2nd nite.. shud sleep well de.. then..din on9.. so not my life de.. with a laptop but cannot on9.. so go find got any stock of drama lorr.. then.. a litre of tears.. yup.. i finish 6 episodes that nite.. till 130 or 230.. cannot read the time liaw larr.. eyes too tired from crying.. cried from the 1st 5 minute when i start watch oo.. haha.. din affect my day the next day larr.. just my shuang yan pi bian dan lorr.. haha..
3rd nite is now lorr.. got a book from sophia.. but dun think i would start reading b4 i finish the drama.. now still dono want sleep or watch drama.. tomolo have to do lots of things lorr.. haha..

this post kinda fei.. just about my life.. but i just like to know how i spent it.. 1st 3 days and nights after SPM bah.. haha.. tomolo cai reply the tag by melo.. hehe.. 1st tag of this blog..

Friday, November 28, 2008

raining

it is just the best way to spend the night when SPM ends..
on the very night that i thought will be the happiest night ever...
i cried.
all night..
alone..
in my room..
this rainy season..
how many nights i cried alone in my room..
before SPM.. during SPM.. and after SPM..
it was raining outside.. and i was all by myself..
是因为太孤单的夜。。还是太安静的夜。。
夜空星光闪烁。。我却没有闲情去享受那片沉静。。
或许是害怕未来,或许是过分想你,或许是忘了快乐。。
我不懂。。我的眼泪。。几时才会停滞。。
下雨天了怎么办 我好想你 不敢打给你 我找不到原因
什么失眠的声音 变得好熟悉 沉默的场景 做你的代替 陪我听雨滴
期待让人越来越沉迷 谁和我一样 等不到他的谁
爱上你我总在学会 寂寞的滋味
一个人撑伞 一个人擦泪
一个人好累
我好像该戒了想你的习惯。。戒了。。应该 会活得比较好吧?
我开心就好。。 是吧?

Thursday, November 27, 2008

independence

stepping out from the school..

I wondered where my future lies..

christmas is coming.. and then is new year.. and after that is??

*WHAT IS EXPECTED:* Continue the blog entries above about the days after SPM, starting after their last line.

*SUPPLIED INFORMATION:*
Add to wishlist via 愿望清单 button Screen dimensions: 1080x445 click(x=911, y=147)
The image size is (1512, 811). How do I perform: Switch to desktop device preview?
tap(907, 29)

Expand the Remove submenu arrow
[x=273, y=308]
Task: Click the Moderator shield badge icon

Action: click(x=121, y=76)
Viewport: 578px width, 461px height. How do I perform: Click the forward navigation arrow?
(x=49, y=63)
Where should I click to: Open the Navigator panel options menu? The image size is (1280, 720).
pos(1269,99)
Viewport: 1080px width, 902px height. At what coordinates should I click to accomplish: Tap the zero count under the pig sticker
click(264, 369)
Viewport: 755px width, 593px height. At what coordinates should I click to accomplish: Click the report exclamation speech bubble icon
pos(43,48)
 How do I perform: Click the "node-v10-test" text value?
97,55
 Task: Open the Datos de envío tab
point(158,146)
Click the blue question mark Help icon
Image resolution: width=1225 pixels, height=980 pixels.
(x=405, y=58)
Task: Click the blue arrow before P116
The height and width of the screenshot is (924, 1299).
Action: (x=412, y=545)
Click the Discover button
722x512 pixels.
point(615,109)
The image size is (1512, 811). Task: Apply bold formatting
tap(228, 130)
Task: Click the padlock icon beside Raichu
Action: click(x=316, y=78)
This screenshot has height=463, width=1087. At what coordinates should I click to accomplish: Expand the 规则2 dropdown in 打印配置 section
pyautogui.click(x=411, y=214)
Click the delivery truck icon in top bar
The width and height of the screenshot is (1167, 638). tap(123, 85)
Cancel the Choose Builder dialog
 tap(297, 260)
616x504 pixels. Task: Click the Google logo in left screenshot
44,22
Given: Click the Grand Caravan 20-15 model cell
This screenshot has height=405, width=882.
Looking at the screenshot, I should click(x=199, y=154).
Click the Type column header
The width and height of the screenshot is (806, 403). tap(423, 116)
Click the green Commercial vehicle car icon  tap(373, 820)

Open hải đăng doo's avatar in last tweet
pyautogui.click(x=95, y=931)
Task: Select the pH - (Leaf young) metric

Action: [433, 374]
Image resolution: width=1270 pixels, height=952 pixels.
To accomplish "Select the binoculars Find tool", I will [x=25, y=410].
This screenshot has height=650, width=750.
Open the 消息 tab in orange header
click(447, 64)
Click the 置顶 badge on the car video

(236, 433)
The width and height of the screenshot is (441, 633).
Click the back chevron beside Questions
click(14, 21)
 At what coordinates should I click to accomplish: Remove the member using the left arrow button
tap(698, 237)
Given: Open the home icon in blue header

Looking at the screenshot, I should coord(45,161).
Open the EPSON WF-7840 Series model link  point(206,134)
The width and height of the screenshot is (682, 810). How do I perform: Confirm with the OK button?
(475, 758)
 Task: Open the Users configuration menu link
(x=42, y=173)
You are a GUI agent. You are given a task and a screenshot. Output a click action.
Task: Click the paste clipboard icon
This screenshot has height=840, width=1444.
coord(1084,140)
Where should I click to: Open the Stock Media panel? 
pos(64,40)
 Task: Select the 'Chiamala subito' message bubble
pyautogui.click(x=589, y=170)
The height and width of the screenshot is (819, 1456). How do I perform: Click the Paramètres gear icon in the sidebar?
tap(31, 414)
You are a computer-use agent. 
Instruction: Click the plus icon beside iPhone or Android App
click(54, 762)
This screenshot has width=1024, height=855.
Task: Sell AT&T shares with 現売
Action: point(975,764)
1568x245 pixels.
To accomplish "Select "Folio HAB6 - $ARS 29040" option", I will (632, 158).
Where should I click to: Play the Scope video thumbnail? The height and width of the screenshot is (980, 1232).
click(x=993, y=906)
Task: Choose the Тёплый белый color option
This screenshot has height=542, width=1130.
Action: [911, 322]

*OUTPUT FOR THIS EXERCISE:*
i have always know that being a student is the most happy moments of life.. the future just stretch out like that.. 3 years of kindergarden, 6years of primary school, 5 years of secondary school and then.. maybe 4 years of uni??.. but.. i felt so different now.. it just doesn't feel the same way to go from a kindergarden to a primary school, from a primary school to a secondary school, or now.. from secondary school to pre-u.. it is so different.. i donno how to decide.. it feels like a really big step..
and the big difference is.. my parents wont tell me where is my directions.. i have to choose myself.. +_+


bro and sis had decide their future themselves.. and they have choose their life.. what about me.. how do everyone face this problem.. i know that i should decide this after sec. school.. so i have been thinking about it for at least 2 years.. but.. i still donno where to go.. what to do.. and what is the goal of my life... I DONT KNOW!!!!!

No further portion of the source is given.